2.Your contract is between yourself and your broker. This means if your broker becomes insolvent they may not be able to pay out on your position. It is very important to use a broker that is regulated in your market and not risk working with an unregulated broker. CySEC which regulates a large number of brokers in Europe offers protection of €20,000 or 90% of the claimed amount (whichever is lower). 
3.Price transparency might be an issue with some brokers, as the prices are sourced from the market, making it unsuitable for high frequency trading.

Can I trust CFDs?

A big question we get at is “Are CFDs safe?” And the answer isn’t a simple yes or no, but something fairly easy to answer. 

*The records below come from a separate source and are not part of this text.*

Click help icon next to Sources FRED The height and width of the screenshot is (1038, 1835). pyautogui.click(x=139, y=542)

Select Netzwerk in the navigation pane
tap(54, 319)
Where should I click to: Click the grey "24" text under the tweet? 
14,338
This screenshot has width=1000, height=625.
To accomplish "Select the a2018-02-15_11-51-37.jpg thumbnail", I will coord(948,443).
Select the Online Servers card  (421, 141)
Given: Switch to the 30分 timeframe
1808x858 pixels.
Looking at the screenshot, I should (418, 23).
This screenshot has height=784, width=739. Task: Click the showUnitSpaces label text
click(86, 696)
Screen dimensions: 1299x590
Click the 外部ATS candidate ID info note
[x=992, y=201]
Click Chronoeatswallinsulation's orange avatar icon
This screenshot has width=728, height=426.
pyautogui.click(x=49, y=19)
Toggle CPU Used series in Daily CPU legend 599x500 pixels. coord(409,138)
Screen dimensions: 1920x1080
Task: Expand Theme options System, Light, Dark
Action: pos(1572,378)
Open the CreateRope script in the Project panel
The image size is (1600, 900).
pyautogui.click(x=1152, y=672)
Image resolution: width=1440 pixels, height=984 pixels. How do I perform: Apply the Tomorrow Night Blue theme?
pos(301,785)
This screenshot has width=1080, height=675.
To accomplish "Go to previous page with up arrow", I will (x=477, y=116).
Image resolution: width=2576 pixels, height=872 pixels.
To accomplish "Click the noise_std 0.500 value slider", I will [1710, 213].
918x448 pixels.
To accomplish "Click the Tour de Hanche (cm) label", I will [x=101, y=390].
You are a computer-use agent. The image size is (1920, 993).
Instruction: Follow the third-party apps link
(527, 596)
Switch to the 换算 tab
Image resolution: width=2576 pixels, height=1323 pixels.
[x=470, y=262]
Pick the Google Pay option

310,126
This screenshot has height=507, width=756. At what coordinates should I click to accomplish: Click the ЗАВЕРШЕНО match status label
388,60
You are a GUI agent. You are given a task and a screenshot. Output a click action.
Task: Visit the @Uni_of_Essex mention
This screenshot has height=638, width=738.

Firstly, if you decide to use leverage you are making your investment contain more risk. Regulators around the world have begun to limit the larger amount of leverage some brokers offered. If you decide to leverage you CFD you are multiplying both your potential gains AND your potential losses. If your contract for difference in Apple drops 5% and you have leveraged your capital 1:10 you will have lost 50% of your capital.

It is also worth noting many CFD brokers charge for things like:

  • Overnight Funding – this is a charge many brokers add or deduct from your account when holding a position after a specific period of time 
  • Currency conversion fees. If your account is in GBP but you want to buy a CFD in Apple, which is in USD$ and listed on the NASDAQ, some brokers will charge a currency conversion fee. 
  • Account inactivity fee. If your account isn’t used for a period of time the broker may charge a fee to keep the account open. 
  • guaranteed stop order. Brokers that offer this product allow you the manage your risks and close your position at a specific price, but often this comes at a cost.

Like many financial instruments – if you do not understand the risks you can get burnt. Familiarize yourself with the risks involved before committing real money. 


Can I lose more than I deposited / more than I funded my account with?
This depends on which regulatory body your CFD broker is licensed by. Any EU regulated broker offers negative balance protection, which keeps you safe and prevents you from loosing more have invested in your account. 
You can loose more than your initial commitment on a single trade if that trade has been leveraged. If that same CFD for Apple dropped 10% and you had leveraged 1:20 you would loose 200% of the capital investment which might eat into your deposited funds. 

Can I make money when the share prices are falling?
Yes – with a CFD you can indeed profit from the shares in a company falling. Different to “Share Dealing”, you can open a contract for difference expecting the price of the underlying asset to fall over time. If/when the price of the underlying asset decreases the contract you have increases in price making your position more profitable.